- **WORK REQUEST**
Return the run of lines below that opens with the line containing "Where should I click to: Click the User" and closes with the line containing "Task: Open Asus RT-AC3200 router title link", keeping each one exact.

(Collected data)

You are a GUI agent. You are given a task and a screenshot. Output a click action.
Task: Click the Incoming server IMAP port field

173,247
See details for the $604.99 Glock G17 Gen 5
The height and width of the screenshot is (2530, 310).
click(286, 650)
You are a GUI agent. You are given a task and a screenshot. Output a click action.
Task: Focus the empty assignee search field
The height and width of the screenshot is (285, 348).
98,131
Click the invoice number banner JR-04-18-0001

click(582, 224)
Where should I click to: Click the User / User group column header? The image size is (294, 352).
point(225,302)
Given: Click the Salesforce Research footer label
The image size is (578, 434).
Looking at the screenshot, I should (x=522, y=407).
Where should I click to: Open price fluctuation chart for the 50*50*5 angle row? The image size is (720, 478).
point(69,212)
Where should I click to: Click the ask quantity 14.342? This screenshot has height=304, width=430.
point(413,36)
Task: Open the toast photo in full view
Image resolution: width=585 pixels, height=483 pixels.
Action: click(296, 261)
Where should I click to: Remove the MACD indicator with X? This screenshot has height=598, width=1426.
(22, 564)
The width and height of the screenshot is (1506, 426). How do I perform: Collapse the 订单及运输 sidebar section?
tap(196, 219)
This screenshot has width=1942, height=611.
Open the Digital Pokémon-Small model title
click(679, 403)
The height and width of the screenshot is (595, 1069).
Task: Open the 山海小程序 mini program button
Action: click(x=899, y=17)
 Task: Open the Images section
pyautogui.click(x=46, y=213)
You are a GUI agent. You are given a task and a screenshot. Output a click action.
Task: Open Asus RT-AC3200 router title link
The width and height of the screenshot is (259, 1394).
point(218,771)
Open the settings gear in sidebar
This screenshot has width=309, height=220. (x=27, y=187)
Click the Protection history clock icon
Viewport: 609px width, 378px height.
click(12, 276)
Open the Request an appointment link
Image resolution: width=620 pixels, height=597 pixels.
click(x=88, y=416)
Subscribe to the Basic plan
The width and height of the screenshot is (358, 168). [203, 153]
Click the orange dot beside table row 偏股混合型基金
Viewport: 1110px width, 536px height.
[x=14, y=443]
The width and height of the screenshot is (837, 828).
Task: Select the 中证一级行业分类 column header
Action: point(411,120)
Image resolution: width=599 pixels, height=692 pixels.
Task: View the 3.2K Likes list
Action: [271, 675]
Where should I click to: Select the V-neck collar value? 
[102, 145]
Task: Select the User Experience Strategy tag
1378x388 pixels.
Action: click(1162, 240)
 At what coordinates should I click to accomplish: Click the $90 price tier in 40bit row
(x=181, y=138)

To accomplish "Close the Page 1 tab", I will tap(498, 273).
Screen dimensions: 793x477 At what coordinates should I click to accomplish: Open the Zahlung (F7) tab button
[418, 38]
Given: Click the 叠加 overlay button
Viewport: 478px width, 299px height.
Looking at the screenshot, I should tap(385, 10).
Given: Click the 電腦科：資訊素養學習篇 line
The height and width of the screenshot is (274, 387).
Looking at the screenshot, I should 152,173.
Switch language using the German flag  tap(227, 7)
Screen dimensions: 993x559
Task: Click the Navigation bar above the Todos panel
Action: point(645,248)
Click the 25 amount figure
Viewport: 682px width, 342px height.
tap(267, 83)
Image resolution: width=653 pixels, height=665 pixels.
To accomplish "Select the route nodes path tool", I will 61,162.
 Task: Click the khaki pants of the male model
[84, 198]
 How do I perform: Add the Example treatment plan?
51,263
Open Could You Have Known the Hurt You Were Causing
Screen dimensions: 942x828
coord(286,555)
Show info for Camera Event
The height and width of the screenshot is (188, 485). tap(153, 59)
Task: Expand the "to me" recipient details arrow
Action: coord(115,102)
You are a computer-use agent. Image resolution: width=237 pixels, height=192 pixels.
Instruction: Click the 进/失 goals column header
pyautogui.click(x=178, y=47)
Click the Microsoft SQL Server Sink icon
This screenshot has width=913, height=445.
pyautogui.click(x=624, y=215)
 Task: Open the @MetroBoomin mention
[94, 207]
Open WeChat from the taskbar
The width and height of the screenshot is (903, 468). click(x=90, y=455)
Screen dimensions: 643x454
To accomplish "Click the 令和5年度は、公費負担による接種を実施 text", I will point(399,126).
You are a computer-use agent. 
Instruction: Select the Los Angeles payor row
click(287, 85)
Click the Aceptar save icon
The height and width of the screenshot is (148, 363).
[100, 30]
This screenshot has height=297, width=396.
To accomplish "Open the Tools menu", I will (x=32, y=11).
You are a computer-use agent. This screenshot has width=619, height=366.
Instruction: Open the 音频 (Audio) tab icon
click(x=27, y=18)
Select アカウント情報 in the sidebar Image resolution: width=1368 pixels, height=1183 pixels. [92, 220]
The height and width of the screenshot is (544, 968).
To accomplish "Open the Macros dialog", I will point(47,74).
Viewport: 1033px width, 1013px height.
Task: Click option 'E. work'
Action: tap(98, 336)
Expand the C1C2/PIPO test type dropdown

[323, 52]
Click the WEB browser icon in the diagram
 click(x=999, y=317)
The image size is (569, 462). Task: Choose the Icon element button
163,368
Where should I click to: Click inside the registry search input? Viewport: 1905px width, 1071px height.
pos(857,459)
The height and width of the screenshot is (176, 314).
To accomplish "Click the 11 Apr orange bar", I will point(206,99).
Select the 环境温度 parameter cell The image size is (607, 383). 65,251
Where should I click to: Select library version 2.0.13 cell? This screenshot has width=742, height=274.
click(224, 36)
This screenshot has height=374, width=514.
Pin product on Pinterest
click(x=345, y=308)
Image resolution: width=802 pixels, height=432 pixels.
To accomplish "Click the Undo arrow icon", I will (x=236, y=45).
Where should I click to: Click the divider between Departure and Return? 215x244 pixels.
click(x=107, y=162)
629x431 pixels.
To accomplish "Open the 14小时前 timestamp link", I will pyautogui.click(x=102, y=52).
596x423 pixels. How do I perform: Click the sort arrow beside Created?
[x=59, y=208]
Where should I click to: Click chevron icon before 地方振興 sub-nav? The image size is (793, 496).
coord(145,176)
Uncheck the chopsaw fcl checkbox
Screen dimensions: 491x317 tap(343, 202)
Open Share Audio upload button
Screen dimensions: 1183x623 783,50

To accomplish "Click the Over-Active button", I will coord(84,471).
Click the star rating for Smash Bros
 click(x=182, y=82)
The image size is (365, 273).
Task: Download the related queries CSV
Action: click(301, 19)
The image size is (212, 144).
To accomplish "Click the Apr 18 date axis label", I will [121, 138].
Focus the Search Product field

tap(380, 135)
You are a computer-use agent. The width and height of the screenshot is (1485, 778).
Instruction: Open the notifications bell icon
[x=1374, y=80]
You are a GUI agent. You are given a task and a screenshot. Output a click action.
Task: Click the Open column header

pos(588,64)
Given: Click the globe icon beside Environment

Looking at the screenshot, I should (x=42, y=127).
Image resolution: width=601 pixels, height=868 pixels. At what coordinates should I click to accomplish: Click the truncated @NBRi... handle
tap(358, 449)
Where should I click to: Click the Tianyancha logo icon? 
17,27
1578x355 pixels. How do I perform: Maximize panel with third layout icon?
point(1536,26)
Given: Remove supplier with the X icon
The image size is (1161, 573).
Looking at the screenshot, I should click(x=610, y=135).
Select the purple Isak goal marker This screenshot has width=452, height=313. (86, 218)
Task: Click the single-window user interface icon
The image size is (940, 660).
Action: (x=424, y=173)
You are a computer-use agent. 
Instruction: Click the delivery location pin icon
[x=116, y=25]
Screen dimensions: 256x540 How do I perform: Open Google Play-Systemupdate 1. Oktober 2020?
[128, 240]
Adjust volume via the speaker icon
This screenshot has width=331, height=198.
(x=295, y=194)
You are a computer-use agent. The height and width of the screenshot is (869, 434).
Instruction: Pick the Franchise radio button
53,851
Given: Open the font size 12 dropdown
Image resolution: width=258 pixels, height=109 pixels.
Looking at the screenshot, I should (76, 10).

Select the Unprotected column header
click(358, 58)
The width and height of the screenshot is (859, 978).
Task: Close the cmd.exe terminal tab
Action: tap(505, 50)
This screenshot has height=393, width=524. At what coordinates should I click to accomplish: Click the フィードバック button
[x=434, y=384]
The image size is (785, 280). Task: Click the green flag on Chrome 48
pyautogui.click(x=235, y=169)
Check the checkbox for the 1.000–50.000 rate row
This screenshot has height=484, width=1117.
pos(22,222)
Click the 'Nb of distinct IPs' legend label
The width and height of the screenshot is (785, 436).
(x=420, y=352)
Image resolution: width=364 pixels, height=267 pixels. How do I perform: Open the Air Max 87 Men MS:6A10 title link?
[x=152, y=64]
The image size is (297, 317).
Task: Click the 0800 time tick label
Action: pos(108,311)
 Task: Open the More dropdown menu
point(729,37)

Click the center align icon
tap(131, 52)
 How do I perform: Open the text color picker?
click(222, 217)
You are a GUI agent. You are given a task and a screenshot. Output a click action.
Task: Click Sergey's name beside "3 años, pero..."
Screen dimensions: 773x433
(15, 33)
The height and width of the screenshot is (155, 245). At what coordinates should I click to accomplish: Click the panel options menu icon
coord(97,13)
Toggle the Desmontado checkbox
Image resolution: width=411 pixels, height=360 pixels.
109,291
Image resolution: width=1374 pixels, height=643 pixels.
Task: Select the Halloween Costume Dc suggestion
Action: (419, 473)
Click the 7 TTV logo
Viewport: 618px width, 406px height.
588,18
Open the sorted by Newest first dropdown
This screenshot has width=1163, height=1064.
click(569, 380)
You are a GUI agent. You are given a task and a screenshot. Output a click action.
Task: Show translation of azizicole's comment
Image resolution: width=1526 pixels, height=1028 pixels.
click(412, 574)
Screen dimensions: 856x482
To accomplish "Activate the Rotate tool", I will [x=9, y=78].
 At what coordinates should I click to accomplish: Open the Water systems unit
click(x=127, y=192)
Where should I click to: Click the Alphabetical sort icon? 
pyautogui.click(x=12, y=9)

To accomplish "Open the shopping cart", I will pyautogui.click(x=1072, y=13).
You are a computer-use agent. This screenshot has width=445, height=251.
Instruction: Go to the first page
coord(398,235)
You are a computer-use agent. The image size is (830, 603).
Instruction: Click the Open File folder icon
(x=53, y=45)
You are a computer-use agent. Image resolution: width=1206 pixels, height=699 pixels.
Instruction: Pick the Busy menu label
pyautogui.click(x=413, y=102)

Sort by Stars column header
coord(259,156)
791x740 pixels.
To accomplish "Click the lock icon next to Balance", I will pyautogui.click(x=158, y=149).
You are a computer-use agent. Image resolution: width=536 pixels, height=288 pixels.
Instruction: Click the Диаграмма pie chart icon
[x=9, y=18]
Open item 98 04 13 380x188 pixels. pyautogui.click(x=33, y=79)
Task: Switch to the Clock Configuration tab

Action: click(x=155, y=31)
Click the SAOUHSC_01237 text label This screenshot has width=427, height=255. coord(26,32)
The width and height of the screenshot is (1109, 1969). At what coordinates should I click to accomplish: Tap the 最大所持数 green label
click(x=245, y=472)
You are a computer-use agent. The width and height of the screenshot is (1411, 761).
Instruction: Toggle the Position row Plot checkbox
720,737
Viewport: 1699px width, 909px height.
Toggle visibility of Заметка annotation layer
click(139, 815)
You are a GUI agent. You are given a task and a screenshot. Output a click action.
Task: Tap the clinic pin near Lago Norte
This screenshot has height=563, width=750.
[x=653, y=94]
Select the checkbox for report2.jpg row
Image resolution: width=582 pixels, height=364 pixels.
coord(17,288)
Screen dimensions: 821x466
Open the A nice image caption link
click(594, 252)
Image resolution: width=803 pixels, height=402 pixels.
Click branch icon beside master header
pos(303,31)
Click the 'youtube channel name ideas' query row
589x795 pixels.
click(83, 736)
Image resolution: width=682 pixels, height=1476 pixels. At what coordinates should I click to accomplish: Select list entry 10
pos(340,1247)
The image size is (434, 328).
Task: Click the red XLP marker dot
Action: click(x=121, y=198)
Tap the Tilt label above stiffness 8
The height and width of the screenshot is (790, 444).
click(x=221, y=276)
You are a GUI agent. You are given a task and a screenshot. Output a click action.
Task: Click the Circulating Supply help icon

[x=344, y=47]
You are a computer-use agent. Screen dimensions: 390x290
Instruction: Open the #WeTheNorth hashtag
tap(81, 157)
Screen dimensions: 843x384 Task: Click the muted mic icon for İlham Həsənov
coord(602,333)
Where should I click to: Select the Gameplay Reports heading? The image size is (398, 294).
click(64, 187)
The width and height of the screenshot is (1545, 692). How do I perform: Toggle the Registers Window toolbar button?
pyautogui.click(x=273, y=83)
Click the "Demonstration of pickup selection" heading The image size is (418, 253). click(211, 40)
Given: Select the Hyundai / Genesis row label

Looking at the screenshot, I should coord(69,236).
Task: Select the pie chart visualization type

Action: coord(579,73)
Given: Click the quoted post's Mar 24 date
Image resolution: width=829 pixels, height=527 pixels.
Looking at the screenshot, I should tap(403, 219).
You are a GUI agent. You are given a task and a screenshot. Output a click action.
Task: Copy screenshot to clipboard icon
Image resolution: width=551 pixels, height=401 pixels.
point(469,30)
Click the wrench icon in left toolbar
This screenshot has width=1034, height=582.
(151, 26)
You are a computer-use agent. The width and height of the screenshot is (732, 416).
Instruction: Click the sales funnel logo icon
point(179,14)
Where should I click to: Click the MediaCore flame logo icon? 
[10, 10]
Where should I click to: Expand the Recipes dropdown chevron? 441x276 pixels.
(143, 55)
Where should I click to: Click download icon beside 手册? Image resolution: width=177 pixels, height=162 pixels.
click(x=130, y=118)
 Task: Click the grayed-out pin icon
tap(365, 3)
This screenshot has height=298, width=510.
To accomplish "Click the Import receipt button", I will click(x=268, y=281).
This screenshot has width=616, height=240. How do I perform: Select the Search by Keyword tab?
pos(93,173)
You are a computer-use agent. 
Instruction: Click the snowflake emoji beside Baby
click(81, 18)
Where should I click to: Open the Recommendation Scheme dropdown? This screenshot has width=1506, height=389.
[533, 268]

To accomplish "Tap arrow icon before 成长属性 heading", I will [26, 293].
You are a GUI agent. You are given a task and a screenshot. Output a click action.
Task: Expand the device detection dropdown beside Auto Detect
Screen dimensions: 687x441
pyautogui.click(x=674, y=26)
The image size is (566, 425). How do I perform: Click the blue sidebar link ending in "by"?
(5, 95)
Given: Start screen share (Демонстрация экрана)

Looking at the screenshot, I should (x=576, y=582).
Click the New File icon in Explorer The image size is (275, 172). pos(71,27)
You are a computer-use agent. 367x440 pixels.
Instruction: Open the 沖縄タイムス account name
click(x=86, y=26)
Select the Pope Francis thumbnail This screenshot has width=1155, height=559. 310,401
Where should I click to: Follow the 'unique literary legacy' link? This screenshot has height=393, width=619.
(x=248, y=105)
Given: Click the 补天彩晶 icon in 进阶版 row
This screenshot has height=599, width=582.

- **PROBLEM SOLUTION**
Where should I click to: Click the User / User group column header? The image size is (294, 352).
point(225,302)
Given: Click the Salesforce Research footer label
The image size is (578, 434).
Looking at the screenshot, I should (x=522, y=407).
Where should I click to: Open price fluctuation chart for the 50*50*5 angle row? The image size is (720, 478).
point(69,212)
Where should I click to: Click the ask quantity 14.342? This screenshot has height=304, width=430.
point(413,36)
Task: Open the toast photo in full view
Image resolution: width=585 pixels, height=483 pixels.
Action: click(296, 261)
Where should I click to: Remove the MACD indicator with X? This screenshot has height=598, width=1426.
(22, 564)
The width and height of the screenshot is (1506, 426). How do I perform: Collapse the 订单及运输 sidebar section?
tap(196, 219)
This screenshot has width=1942, height=611.
Open the Digital Pokémon-Small model title
click(679, 403)
The height and width of the screenshot is (595, 1069).
Task: Open the 山海小程序 mini program button
Action: click(x=899, y=17)
 Task: Open the Images section
pyautogui.click(x=46, y=213)
You are a GUI agent. You are given a task and a screenshot. Output a click action.
Task: Open Asus RT-AC3200 router title link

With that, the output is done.